Witchily, Martha flays George. She wanted him to succeed her father; instead, he is the “bog in the history department.” Albee recognizes that the shape of a dream marks the personality after the dream’s defeat. Martha dreamed of power; defeated, she is loud, coarse, a monster of appetite, mostly promiscuous. George pursued the truth but has disenchantedly come to regard it as a mirage. In his dream’s defeat, he is a monster of intelligence, detached, acid, playful as a cobra, alternating easily from the deadly serious to the deadly comic.
After they play “Humiliate the Host,” George proposes other games, like “Get the Guests.” Nick gets Martha. George tries to goad Honey into listening to the lewd off-stage cavortings of their spouses, but she is locked in some private bomb shelter of her sodden fearful mind, and will not hear. At this point, the play achieves a suffocating vision of evil that would take a second Flood to cleanse. Even sin is sterile. Martha returns with a crestfallen Nick and announces mock-grandiosely: “I am the earth-mother, and you’re all flops.”
After that, the play is sapped by incredibility. Albee asks the playgoer to believe that the warring couple actually kept up a pretense about a nonexistent son for 21 years—having previously suggested various possible reasons for this neurotic myth, such as that Martha’s father didn’t like her. Coming after two acts of cascading turbulence, this plot resolution is woefully inadequate and incongruous, rather like tracing the source of Niagara to a water pistol. There are other weaknesses. The play is needlessly long (3¼ hours), repetitious, slavishly, sometimes superficially Freudian, and given to trite thoughts about scientific doom.
There is a frosty absence of compassion in Albee that is both a signature and a limitation on his talent. In Tennessee Williams, even the most grotesque character is touched with common humanity. Albee’s people are less odd, but more inhuman. To O’Neill, marriage had its serpents, but they were invaders in Eden. To Albee, marriage seems to be a no-exit hell in which the only intimacy is a hopeless common damnation. But a powerful play never founders on its flaws. Albee’s language is whiplash strong and leaves welts. His characters are rivetingly modern, and their weird autobiographical outbursts carry a numbing conviction.

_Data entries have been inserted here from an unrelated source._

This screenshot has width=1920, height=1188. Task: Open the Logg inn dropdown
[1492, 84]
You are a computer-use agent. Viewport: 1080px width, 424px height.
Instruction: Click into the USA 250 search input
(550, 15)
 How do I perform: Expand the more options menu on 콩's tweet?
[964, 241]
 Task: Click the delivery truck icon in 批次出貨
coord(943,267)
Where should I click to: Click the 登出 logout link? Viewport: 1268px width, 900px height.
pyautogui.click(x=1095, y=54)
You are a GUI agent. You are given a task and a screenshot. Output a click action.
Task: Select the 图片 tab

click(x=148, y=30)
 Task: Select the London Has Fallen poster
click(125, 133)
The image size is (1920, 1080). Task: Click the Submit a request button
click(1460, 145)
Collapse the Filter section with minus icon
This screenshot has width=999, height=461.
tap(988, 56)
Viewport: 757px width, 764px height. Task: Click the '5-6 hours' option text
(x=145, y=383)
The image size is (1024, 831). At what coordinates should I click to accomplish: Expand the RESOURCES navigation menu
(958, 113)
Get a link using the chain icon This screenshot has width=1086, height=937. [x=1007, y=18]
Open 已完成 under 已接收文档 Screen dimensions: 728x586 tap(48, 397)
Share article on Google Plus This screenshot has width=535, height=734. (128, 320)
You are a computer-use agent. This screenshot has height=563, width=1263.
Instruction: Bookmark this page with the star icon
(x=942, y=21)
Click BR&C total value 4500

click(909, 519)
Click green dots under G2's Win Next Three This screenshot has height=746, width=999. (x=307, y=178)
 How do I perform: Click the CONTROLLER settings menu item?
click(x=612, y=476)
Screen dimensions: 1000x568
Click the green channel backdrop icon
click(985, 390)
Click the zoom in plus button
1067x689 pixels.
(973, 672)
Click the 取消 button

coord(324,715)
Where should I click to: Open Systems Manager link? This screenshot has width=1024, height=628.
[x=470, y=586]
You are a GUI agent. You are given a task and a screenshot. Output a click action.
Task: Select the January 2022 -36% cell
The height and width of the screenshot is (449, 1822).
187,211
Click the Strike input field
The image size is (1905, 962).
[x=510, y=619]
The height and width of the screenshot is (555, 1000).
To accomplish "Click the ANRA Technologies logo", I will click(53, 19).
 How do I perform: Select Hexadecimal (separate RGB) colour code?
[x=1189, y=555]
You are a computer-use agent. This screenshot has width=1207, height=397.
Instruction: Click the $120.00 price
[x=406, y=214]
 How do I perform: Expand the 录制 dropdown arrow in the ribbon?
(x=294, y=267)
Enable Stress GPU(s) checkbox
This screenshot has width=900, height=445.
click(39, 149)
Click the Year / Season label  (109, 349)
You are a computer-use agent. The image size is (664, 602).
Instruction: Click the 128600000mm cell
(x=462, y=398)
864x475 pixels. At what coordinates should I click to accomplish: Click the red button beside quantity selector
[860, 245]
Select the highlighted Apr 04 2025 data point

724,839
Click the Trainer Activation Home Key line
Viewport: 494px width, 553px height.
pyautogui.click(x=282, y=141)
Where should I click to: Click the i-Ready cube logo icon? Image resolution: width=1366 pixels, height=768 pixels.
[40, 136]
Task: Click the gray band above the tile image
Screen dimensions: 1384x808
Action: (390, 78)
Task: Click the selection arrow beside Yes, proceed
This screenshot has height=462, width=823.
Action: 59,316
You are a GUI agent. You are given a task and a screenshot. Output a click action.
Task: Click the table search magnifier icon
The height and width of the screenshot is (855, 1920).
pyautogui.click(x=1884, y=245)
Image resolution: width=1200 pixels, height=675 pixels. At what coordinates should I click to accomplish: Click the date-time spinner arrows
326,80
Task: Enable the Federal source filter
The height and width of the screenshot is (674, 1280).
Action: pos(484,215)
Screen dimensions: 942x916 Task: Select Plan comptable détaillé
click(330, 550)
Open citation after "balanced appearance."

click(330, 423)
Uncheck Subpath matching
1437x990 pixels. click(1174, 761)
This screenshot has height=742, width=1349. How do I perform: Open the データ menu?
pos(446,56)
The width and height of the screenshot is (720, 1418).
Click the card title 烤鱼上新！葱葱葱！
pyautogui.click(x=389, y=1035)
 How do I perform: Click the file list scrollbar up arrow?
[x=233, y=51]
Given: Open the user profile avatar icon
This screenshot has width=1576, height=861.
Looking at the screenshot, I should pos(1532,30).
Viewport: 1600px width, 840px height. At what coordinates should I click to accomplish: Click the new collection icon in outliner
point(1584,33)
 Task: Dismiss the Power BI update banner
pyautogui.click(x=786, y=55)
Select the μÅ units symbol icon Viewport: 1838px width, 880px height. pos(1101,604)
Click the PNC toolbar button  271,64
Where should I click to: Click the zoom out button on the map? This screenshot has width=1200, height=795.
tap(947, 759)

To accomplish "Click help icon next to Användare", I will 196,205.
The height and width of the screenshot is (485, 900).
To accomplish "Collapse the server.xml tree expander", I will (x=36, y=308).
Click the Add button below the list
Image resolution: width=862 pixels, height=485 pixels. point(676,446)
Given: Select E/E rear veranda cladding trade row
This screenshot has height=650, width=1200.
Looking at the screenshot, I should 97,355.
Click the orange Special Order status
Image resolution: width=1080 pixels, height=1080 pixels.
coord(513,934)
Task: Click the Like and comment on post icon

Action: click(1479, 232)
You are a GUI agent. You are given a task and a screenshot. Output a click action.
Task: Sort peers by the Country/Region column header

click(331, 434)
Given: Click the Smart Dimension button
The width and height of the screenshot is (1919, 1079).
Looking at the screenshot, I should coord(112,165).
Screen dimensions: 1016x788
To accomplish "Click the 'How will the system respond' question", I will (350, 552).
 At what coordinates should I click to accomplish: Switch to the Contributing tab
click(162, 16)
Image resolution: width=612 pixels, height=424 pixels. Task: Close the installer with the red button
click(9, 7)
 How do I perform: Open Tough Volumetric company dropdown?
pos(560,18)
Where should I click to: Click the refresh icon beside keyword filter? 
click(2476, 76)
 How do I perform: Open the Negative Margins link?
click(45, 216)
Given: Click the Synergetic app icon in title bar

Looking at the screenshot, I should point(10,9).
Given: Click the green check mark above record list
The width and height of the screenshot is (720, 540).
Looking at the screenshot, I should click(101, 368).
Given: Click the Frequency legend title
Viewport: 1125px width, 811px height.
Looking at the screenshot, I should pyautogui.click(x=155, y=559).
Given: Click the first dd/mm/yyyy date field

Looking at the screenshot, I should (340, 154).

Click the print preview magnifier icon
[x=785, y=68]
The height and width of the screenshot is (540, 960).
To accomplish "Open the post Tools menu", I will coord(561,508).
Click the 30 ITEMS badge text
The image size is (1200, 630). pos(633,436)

The cast is shatteringly good. Uta Hagen fills Martha with pantherish ferocity and untamed vulgarity. In a skillfully modulated performance, Arthur Hill as George limns a memorable portrait of the sadist as A.B., M.A., Ph.D. George Grizzard makes Nick a moral chameleon with all the courage of his connections, and when Nature passed out brains, Melinda Dillon’s Honey was given cotton candy. The charged intensity that Director Alan Schneider brings to an evening full of talk is based on one penetrating insight—talk can kill, and murder is rarely a bore.
In the theater there are, ultimately, two kinds of drama, the quick and the dead. Who’s Afraid of Virginia Woolf? belongs articulately and terrifyingly among the quick.